Stored data entries:
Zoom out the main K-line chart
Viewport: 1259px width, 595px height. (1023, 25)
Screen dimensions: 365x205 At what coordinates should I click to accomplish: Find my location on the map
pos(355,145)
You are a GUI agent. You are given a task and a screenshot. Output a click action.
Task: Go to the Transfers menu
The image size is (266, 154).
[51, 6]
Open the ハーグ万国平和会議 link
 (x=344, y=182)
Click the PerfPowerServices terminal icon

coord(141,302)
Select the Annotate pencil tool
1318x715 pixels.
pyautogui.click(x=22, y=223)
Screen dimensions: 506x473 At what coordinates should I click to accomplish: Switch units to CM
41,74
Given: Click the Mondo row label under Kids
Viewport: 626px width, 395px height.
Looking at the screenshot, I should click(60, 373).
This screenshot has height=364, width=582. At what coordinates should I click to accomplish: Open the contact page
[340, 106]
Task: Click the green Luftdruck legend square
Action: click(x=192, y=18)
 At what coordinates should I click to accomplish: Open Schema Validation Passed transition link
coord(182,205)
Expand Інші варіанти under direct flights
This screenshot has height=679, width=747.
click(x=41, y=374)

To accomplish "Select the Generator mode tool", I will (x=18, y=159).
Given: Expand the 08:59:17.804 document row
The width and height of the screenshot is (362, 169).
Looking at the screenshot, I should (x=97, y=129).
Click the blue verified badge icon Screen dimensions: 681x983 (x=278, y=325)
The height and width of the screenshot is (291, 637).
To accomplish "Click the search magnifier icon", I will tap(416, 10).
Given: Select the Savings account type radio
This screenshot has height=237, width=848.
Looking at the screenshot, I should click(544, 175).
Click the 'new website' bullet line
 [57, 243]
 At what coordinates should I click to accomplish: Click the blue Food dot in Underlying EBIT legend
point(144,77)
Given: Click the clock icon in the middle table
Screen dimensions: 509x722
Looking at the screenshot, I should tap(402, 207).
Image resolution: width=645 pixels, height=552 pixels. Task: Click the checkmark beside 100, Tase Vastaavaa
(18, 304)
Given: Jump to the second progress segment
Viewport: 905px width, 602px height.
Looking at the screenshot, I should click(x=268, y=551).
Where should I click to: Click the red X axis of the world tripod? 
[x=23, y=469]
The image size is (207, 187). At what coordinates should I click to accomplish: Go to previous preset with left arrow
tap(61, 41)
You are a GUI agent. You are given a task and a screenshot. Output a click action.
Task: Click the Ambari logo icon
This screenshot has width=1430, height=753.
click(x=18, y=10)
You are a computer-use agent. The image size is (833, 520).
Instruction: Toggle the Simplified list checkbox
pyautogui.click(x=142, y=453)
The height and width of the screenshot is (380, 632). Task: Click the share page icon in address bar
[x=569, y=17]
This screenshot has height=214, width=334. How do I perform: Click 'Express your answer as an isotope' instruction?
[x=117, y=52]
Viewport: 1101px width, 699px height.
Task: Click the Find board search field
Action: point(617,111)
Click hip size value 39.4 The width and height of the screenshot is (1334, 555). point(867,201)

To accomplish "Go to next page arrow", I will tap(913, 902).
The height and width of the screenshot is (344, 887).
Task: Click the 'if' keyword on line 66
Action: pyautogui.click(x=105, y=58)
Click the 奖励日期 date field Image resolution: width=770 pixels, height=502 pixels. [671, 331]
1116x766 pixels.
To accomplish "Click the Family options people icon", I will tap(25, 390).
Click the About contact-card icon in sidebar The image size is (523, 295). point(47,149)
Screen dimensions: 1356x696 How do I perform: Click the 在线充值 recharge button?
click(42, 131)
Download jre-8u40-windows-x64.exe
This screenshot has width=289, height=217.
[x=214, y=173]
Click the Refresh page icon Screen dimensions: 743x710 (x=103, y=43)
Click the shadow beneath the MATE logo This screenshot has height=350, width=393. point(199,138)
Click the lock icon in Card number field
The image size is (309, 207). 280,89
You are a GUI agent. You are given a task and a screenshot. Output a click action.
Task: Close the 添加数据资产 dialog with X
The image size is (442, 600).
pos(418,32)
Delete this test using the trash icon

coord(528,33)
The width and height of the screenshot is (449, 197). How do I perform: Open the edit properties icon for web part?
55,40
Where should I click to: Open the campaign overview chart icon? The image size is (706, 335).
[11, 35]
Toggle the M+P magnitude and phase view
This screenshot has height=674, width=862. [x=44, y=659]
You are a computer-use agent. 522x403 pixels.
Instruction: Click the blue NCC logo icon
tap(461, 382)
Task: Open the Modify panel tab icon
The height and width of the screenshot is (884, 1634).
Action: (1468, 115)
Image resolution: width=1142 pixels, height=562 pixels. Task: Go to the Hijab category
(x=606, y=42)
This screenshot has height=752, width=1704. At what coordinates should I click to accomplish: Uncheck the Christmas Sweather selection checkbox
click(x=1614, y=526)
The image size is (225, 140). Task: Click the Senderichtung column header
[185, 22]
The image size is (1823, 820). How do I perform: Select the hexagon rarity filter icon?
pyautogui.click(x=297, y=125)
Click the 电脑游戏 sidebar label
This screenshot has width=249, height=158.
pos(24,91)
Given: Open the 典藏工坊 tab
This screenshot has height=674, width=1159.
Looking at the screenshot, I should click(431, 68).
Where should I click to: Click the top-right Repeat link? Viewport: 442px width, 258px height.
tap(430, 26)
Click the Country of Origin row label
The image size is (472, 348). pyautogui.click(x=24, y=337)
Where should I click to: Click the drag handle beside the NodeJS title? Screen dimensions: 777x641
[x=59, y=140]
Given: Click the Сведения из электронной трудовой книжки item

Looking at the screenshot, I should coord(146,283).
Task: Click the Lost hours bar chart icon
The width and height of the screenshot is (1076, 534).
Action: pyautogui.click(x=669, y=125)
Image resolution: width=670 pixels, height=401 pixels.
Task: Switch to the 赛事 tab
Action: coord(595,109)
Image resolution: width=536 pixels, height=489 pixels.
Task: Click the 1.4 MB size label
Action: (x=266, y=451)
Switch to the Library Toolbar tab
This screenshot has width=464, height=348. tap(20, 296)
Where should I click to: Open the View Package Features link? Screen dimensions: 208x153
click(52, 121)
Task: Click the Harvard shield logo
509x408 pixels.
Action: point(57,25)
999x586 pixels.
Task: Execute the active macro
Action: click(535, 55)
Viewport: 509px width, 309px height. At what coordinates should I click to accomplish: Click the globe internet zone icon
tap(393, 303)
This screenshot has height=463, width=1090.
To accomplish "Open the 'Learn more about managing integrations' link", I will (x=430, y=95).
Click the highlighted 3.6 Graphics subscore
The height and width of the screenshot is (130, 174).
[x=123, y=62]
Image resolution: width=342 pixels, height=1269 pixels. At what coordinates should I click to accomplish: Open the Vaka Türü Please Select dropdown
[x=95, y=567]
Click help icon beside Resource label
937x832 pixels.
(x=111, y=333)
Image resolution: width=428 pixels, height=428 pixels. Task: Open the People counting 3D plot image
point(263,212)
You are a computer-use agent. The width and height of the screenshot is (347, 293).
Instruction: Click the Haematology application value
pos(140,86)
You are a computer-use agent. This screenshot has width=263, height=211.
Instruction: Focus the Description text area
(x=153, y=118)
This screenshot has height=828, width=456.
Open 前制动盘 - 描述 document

▶ [ASSIGNMENT]:
For this exercise, restate every record word for word.

▶ [COMPLETED TASK]:
Zoom out the main K-line chart
Viewport: 1259px width, 595px height. (1023, 25)
Screen dimensions: 365x205 At what coordinates should I click to accomplish: Find my location on the map
pos(355,145)
You are a GUI agent. You are given a task and a screenshot. Output a click action.
Task: Go to the Transfers menu
The image size is (266, 154).
[51, 6]
Open the ハーグ万国平和会議 link
 (x=344, y=182)
Click the PerfPowerServices terminal icon

coord(141,302)
Select the Annotate pencil tool
1318x715 pixels.
pyautogui.click(x=22, y=223)
Screen dimensions: 506x473 At what coordinates should I click to accomplish: Switch units to CM
41,74
Given: Click the Mondo row label under Kids
Viewport: 626px width, 395px height.
Looking at the screenshot, I should click(60, 373).
This screenshot has height=364, width=582. At what coordinates should I click to accomplish: Open the contact page
[340, 106]
Task: Click the green Luftdruck legend square
Action: click(x=192, y=18)
 At what coordinates should I click to accomplish: Open Schema Validation Passed transition link
coord(182,205)
Expand Інші варіанти under direct flights
This screenshot has height=679, width=747.
click(x=41, y=374)

To accomplish "Select the Generator mode tool", I will (x=18, y=159).
Given: Expand the 08:59:17.804 document row
The width and height of the screenshot is (362, 169).
Looking at the screenshot, I should (x=97, y=129).
Click the blue verified badge icon Screen dimensions: 681x983 (x=278, y=325)
The height and width of the screenshot is (291, 637).
To accomplish "Click the search magnifier icon", I will tap(416, 10).
Given: Select the Savings account type radio
This screenshot has height=237, width=848.
Looking at the screenshot, I should click(544, 175).
Click the 'new website' bullet line
 [57, 243]
 At what coordinates should I click to accomplish: Click the blue Food dot in Underlying EBIT legend
point(144,77)
Given: Click the clock icon in the middle table
Screen dimensions: 509x722
Looking at the screenshot, I should tap(402, 207).
Image resolution: width=645 pixels, height=552 pixels. Task: Click the checkmark beside 100, Tase Vastaavaa
(18, 304)
Given: Jump to the second progress segment
Viewport: 905px width, 602px height.
Looking at the screenshot, I should click(x=268, y=551).
Where should I click to: Click the red X axis of the world tripod? 
[x=23, y=469]
The image size is (207, 187). At what coordinates should I click to accomplish: Go to previous preset with left arrow
tap(61, 41)
You are a GUI agent. You are given a task and a screenshot. Output a click action.
Task: Click the Ambari logo icon
This screenshot has width=1430, height=753.
click(x=18, y=10)
You are a computer-use agent. The image size is (833, 520).
Instruction: Toggle the Simplified list checkbox
pyautogui.click(x=142, y=453)
The height and width of the screenshot is (380, 632). Task: Click the share page icon in address bar
[x=569, y=17]
This screenshot has height=214, width=334. How do I perform: Click 'Express your answer as an isotope' instruction?
[x=117, y=52]
Viewport: 1101px width, 699px height.
Task: Click the Find board search field
Action: point(617,111)
Click hip size value 39.4 The width and height of the screenshot is (1334, 555). point(867,201)

To accomplish "Go to next page arrow", I will tap(913, 902).
The height and width of the screenshot is (344, 887).
Task: Click the 'if' keyword on line 66
Action: pyautogui.click(x=105, y=58)
Click the 奖励日期 date field Image resolution: width=770 pixels, height=502 pixels. [671, 331]
1116x766 pixels.
To accomplish "Click the Family options people icon", I will tap(25, 390).
Click the About contact-card icon in sidebar The image size is (523, 295). point(47,149)
Screen dimensions: 1356x696 How do I perform: Click the 在线充值 recharge button?
click(42, 131)
Download jre-8u40-windows-x64.exe
This screenshot has width=289, height=217.
[x=214, y=173]
Click the Refresh page icon Screen dimensions: 743x710 (x=103, y=43)
Click the shadow beneath the MATE logo This screenshot has height=350, width=393. point(199,138)
Click the lock icon in Card number field
The image size is (309, 207). 280,89
You are a GUI agent. You are given a task and a screenshot. Output a click action.
Task: Close the 添加数据资产 dialog with X
The image size is (442, 600).
pos(418,32)
Delete this test using the trash icon

coord(528,33)
The width and height of the screenshot is (449, 197). How do I perform: Open the edit properties icon for web part?
55,40
Where should I click to: Open the campaign overview chart icon? The image size is (706, 335).
[11, 35]
Toggle the M+P magnitude and phase view
This screenshot has height=674, width=862. [x=44, y=659]
You are a computer-use agent. 522x403 pixels.
Instruction: Click the blue NCC logo icon
tap(461, 382)
Task: Open the Modify panel tab icon
The height and width of the screenshot is (884, 1634).
Action: (1468, 115)
Image resolution: width=1142 pixels, height=562 pixels. Task: Go to the Hijab category
(x=606, y=42)
This screenshot has height=752, width=1704. At what coordinates should I click to accomplish: Uncheck the Christmas Sweather selection checkbox
click(x=1614, y=526)
The image size is (225, 140). Task: Click the Senderichtung column header
[185, 22]
The image size is (1823, 820). How do I perform: Select the hexagon rarity filter icon?
pyautogui.click(x=297, y=125)
Click the 电脑游戏 sidebar label
This screenshot has width=249, height=158.
pos(24,91)
Given: Open the 典藏工坊 tab
This screenshot has height=674, width=1159.
Looking at the screenshot, I should click(431, 68).
Where should I click to: Click the top-right Repeat link? Viewport: 442px width, 258px height.
tap(430, 26)
Click the Country of Origin row label
The image size is (472, 348). pyautogui.click(x=24, y=337)
Where should I click to: Click the drag handle beside the NodeJS title? Screen dimensions: 777x641
[x=59, y=140]
Given: Click the Сведения из электронной трудовой книжки item

Looking at the screenshot, I should coord(146,283).
Task: Click the Lost hours bar chart icon
The width and height of the screenshot is (1076, 534).
Action: pyautogui.click(x=669, y=125)
Image resolution: width=670 pixels, height=401 pixels.
Task: Switch to the 赛事 tab
Action: coord(595,109)
Image resolution: width=536 pixels, height=489 pixels.
Task: Click the 1.4 MB size label
Action: (x=266, y=451)
Switch to the Library Toolbar tab
This screenshot has width=464, height=348. tap(20, 296)
Where should I click to: Open the View Package Features link? Screen dimensions: 208x153
click(52, 121)
Task: Click the Harvard shield logo
509x408 pixels.
Action: point(57,25)
999x586 pixels.
Task: Execute the active macro
Action: click(535, 55)
Viewport: 509px width, 309px height. At what coordinates should I click to accomplish: Click the globe internet zone icon
tap(393, 303)
This screenshot has height=463, width=1090.
To accomplish "Open the 'Learn more about managing integrations' link", I will (x=430, y=95).
Click the highlighted 3.6 Graphics subscore
The height and width of the screenshot is (130, 174).
[x=123, y=62]
Image resolution: width=342 pixels, height=1269 pixels. At what coordinates should I click to accomplish: Open the Vaka Türü Please Select dropdown
[x=95, y=567]
Click help icon beside Resource label
937x832 pixels.
(x=111, y=333)
Image resolution: width=428 pixels, height=428 pixels. Task: Open the People counting 3D plot image
point(263,212)
You are a computer-use agent. The width and height of the screenshot is (347, 293).
Instruction: Click the Haematology application value
pos(140,86)
You are a computer-use agent. This screenshot has width=263, height=211.
Instruction: Focus the Description text area
(x=153, y=118)
This screenshot has height=828, width=456.
Open 前制动盘 - 描述 document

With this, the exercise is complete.